= Ġellewża =

Variety of grape

Ġellewża (/mt/) is a dark-skinned grape variety that is native to the island of Malta. Only a small amount of wine is made from this little-planted variety. Volumes are far surpassed on the island by Girgentina, another native variety, along with the ever-present Chardonnay and Cabernet Sauvignon.

==Style==
Ġellewża is used to make still red wines, as well as a semi-sparkling rosé wine. The strawberry-tinged sparkling rosés are often made in a medium dry style, with red fruit aromas to the fore.
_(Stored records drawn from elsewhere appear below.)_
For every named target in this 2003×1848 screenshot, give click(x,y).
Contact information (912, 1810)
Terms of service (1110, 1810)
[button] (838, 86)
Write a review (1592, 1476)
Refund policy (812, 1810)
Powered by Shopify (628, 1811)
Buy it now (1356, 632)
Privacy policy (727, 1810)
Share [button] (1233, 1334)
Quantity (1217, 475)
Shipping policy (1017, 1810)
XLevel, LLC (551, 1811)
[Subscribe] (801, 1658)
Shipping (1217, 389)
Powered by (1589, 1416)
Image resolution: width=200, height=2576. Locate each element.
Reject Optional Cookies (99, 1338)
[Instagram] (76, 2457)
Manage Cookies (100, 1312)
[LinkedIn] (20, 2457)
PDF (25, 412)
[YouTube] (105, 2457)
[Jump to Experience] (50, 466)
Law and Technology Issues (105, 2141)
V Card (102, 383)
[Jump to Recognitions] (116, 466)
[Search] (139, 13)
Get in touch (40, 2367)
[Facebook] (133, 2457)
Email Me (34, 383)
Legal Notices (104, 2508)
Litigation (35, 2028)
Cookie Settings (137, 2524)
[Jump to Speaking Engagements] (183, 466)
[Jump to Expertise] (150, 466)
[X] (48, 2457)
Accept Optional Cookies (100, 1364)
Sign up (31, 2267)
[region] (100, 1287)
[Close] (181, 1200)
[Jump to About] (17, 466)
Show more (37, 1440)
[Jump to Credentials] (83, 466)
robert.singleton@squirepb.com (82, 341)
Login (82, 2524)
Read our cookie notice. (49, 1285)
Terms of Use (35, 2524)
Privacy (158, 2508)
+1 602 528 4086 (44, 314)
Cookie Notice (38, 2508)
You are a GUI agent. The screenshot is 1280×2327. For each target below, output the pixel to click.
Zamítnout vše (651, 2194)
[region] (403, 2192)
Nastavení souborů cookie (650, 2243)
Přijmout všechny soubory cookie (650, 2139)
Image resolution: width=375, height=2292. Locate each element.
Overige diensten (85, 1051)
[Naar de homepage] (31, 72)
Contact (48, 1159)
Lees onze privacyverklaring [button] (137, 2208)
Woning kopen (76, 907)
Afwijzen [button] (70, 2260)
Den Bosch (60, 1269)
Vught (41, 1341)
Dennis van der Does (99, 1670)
The red wines tend to be medium bodied, but Ġellewża is increasingly found in blends, together with Syrah or Cabernet Sauvignon to make a more full-bodied wine. Ġellewża often acts to soften the spiciness of the wine and add a bright cherry flavour.

==Usage==
As most of Malta's wine output is consumed by locals and the thriving tourism trade, very little Ġellewża wine is found outside of the island. Furthermore, the survival of indigenous grape varieties is under threat due to climate change (longer periods of drought) and the high average age of growers.

== Availability ==
Although Ġellewża is produced in relatively small volumes, a number of Maltese wineries bottle varietal and blended wines featuring the grape. Popular examples include Marsovin’s 1919 Red, Delicata’s Medina Gellewża and Gellewża Frizzante Rosé, and other limited-release labels. These wines are mainly available within Malta and Gozo.